If you have/had or use any of the following then you are not a candidate for red light therapy treatments.

Photophobia, Porphyria, Lupus Erythematosus, Exogenous Eczema, Eye Disease/Retinal Abnormalities, Epilepsy and Seizures, Hypomelanism (albinism), Heart Trouble/Pacemaker, Pregnant, Infectious or Contagious conditions.

*Please carefully look over the following list of medications and check off any you have taken in the past 7 days. These medications have been known to cause light sensitivity.

·     Anti-Arrhythmic Amiodarone (Pacerone® Cordarone® Aratac®)

·     Chlorpromazine (Thorazine®, Chloramead®, Chlordryprom®, Chlor® Promanyl®, Largactil®, Promapar®, Promosol®, Terpium®, Sonazine®)

·     Acne Oral Isotretinoin (Accutane®, Accure®, Aknenormin®, Amnesteem®, Ciscutan®, Claravis®, Isohexal®, Isotroin®, Oratane®, Sotret®, Roaccutane®)

·     Topical Isotretinoin (Isotrex®, Isotrexin®)

·     Anti-Psychotic Haloperidol (Haldol®)

·     Trifluoperazine (Stelazine®, Clnazine®, Novoflurazine®, Pentazine®, Solazine®, Terfluzine®, Triflurin®, Tripazine®)

·     Anti-Fungal Griseofulvin (Grifulvin®)

·     Antibiotics Tetracycline (Helidac®, Terra-Cortril®, Terramycin®, Sumycin®, Actisite®, Bristacycline®, Actisite®, Tetrex®, Doxycycline®, Ciprofloxacin®)

·     Norfloxacin (Noroxin®, Quinabic®, Janacin®)

·     Ofloxacin (floxin®, Oxaldin®, Tarivid®)

·     Nalidixic acid (NegGam®, Wintomylon®)

·     Ciprofloxacin (Cipro®, Ciproxin®, Ciprobay®)

·     Minocycline (Minomycin®, Minocin®, Arestin®, Akamin®,     Aknemin®, Solodyn®, Dynacin®, Sebomin®)

·     Oxytetracycline

·     Demeclocycline

·     Lymecycline

·     Cancer Methotrexate (MTX®, Aminopterin®, Ledertrexate®)

·     Arthritis Auranofin (Ridaura®)

The above drugs are currently the most common medications associated with photosensitivity and are by no means a complete list of all photosensitive medications. Herbs and over the counter medications such as psoralen and St. John's Wort can also cause sensitivity to light, so it is important to disclose any and all medications or herbs you are currently taking.

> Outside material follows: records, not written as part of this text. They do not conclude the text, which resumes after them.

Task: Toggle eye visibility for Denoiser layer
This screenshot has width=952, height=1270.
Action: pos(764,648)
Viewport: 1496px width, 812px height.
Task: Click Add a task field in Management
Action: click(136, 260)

Financial Policy for Red Light Therapy

·     I understand and agree that all services rendered to me will be charge to me, and I'm responsible for timely payment of such services.  

·     No refunds will be given for treatments/service received. 

·     We reserve the right to charge a missed appointment fee or "no show fee" with card on file, of $47 that will be charged for the time you reserved in our office, unless 24 hour notice is given prior to the appointment. 

·     In the event that unused sessions need to be refunded. The refund will be calculated by the amount paid for the package, minus used sessions (at usual and customary fees). Any balance due or refund owed, will be paid in full within 30 days of written notice.

·     All sales final on purchases of goods.

I Agree


I agree to adhere to any and all safety precautions and regulations during the treatment. I have read and understand the Pre and Post Treatment Instructions. I understand that compliance with recommended pre and post procedure guidelines are critical in determining the effectiveness of the treatment sessions. The nature and purpose of the sessions has been explained to me. I have carefully read and understand this agreement and fully understand its contents. All of my questions have been answered to my satisfaction and I consent to the terms of this agreement. I understand the treatment may involve risks of complication or injury from both known and unknown causes, and I freely assume these risks.

I Agree


I authorize Amazing Life Chiropractic and Wellness to perform Red Light Therapy treatments on me.  I release Amazing Life Chiropractic and Wellness from liability associated with this procedure. I certify that I am a competent adult of at least 18 years of age and sign this at my own free will.